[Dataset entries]
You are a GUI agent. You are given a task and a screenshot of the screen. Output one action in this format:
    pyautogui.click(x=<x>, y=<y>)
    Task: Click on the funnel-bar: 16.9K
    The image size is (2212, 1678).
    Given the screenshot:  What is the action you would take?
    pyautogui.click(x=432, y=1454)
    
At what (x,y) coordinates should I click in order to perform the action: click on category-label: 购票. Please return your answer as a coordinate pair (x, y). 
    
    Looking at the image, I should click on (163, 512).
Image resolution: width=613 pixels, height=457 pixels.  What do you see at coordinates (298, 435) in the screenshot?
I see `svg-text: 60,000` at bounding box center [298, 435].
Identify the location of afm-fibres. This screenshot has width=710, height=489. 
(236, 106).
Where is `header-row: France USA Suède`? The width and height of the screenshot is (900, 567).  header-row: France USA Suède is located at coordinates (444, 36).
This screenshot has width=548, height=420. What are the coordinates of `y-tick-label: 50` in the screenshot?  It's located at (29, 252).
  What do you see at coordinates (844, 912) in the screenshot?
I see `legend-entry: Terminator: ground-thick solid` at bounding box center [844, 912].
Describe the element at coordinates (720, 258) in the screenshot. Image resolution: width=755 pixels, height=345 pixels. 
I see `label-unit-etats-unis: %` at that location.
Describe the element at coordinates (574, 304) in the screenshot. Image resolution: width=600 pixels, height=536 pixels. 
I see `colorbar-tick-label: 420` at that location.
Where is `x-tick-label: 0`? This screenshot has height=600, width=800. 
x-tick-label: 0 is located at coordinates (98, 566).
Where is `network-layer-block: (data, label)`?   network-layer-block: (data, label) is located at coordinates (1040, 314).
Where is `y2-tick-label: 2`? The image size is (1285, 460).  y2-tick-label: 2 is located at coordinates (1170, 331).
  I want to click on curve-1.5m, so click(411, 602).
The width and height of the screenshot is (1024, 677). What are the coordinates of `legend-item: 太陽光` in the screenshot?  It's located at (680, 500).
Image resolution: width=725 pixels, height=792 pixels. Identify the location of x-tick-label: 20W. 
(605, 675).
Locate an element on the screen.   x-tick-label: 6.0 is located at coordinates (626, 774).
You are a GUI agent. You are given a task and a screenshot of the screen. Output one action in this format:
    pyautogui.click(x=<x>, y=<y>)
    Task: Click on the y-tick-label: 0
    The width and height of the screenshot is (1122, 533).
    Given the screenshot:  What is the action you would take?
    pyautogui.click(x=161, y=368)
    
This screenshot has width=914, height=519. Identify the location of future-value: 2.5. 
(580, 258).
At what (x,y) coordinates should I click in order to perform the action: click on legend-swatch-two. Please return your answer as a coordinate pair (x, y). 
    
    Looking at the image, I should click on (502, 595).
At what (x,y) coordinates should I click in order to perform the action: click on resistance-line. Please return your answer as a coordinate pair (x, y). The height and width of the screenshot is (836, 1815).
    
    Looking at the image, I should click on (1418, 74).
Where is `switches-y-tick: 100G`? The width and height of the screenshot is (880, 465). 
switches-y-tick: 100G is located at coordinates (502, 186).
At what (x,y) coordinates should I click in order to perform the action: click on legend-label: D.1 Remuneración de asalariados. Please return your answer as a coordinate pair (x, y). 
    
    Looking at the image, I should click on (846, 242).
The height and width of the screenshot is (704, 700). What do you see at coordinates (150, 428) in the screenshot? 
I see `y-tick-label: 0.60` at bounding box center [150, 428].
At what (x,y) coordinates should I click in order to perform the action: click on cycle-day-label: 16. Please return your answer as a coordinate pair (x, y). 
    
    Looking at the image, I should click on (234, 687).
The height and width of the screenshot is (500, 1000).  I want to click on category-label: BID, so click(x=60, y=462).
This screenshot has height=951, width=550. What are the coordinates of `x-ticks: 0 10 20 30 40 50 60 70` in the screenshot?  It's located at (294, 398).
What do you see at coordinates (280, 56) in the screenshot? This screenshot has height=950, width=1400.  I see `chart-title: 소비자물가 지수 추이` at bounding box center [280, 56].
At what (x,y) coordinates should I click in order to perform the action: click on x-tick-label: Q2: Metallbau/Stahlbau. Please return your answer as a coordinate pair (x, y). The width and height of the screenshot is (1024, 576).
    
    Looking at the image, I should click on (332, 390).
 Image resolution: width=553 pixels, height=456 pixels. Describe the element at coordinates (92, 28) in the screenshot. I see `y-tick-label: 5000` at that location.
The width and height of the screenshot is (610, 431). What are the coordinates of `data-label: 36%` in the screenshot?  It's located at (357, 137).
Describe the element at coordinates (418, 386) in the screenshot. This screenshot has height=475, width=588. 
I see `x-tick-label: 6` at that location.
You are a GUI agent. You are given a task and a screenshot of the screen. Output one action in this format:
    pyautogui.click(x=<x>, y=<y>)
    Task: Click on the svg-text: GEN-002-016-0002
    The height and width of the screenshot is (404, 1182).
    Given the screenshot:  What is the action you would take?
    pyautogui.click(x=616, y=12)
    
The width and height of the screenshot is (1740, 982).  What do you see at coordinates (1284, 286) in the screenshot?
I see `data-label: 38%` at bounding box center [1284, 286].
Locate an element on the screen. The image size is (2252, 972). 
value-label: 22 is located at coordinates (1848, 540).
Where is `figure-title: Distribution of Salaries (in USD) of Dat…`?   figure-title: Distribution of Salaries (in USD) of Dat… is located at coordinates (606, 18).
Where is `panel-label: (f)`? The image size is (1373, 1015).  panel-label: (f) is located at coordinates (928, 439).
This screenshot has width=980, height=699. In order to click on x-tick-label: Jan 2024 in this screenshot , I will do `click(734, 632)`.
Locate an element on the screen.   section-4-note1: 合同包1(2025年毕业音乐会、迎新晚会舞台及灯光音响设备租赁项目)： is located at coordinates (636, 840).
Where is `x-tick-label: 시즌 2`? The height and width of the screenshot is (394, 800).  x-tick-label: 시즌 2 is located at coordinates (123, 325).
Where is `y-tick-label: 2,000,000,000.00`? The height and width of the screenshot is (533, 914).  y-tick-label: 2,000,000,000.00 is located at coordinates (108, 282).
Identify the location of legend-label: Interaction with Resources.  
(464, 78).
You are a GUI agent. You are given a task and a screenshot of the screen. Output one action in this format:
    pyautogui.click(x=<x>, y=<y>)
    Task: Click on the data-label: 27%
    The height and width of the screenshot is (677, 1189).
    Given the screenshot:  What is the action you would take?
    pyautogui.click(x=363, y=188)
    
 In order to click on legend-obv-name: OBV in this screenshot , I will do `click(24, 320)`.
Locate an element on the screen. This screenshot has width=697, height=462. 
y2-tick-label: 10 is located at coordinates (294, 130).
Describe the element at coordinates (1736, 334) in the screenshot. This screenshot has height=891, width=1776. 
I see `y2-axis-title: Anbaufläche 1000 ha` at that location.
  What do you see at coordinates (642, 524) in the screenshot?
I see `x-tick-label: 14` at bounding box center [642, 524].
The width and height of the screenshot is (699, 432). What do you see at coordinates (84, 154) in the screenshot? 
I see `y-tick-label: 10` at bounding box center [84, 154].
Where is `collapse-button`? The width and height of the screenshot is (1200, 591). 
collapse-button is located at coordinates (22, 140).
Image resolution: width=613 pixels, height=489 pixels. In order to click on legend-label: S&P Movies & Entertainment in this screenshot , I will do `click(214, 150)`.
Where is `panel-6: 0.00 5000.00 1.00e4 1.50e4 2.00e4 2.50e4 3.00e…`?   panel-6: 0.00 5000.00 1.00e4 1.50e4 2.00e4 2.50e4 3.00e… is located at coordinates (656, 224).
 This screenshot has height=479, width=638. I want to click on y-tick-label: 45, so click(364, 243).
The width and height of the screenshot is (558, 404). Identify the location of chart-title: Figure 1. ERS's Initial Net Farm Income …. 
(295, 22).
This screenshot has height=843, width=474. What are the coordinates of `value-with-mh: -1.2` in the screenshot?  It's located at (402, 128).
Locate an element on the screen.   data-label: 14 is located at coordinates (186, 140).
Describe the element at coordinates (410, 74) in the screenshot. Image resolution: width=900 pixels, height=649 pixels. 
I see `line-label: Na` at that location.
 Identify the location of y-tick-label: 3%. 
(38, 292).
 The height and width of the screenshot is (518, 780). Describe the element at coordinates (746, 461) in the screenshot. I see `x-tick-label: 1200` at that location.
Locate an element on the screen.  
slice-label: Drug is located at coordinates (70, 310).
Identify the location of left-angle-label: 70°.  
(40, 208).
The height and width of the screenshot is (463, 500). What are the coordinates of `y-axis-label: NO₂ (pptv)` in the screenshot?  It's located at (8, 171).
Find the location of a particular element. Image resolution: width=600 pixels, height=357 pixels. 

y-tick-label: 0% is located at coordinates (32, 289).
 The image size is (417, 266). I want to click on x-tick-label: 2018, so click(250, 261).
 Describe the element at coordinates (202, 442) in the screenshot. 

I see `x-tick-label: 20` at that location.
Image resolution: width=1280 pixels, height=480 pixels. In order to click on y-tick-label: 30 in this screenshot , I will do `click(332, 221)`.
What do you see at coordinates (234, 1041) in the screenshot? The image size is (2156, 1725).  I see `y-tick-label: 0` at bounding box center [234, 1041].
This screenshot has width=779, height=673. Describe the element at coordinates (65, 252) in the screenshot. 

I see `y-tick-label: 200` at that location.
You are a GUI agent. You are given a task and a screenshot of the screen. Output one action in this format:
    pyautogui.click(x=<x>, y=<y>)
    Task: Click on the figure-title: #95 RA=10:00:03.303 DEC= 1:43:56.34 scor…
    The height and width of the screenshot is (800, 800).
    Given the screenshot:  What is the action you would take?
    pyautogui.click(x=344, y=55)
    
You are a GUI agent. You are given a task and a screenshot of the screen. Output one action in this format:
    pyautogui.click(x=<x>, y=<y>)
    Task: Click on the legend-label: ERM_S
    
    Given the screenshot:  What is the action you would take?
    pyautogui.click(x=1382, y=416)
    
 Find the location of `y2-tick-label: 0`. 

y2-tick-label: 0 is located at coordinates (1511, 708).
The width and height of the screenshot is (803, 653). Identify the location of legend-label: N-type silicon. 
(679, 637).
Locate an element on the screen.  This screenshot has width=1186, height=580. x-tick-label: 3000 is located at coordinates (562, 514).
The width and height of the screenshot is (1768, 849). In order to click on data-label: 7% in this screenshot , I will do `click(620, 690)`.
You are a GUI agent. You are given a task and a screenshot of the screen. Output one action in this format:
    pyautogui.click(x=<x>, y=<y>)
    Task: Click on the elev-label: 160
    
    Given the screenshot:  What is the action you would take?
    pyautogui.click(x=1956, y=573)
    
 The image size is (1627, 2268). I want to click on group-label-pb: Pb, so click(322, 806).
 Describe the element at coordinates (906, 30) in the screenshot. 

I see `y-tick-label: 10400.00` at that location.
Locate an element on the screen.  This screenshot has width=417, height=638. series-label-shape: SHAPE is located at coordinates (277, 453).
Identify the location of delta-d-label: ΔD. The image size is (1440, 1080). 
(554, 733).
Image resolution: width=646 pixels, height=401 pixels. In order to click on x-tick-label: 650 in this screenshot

Your objective: List every line in the records above that contains the word "Find", treating uppercase and lowercase as different.

Solved problem:
Find the location of a particular element. Image resolution: width=600 pixels, height=357 pixels. 
 Find the location of `y2-tick-label: 0`. 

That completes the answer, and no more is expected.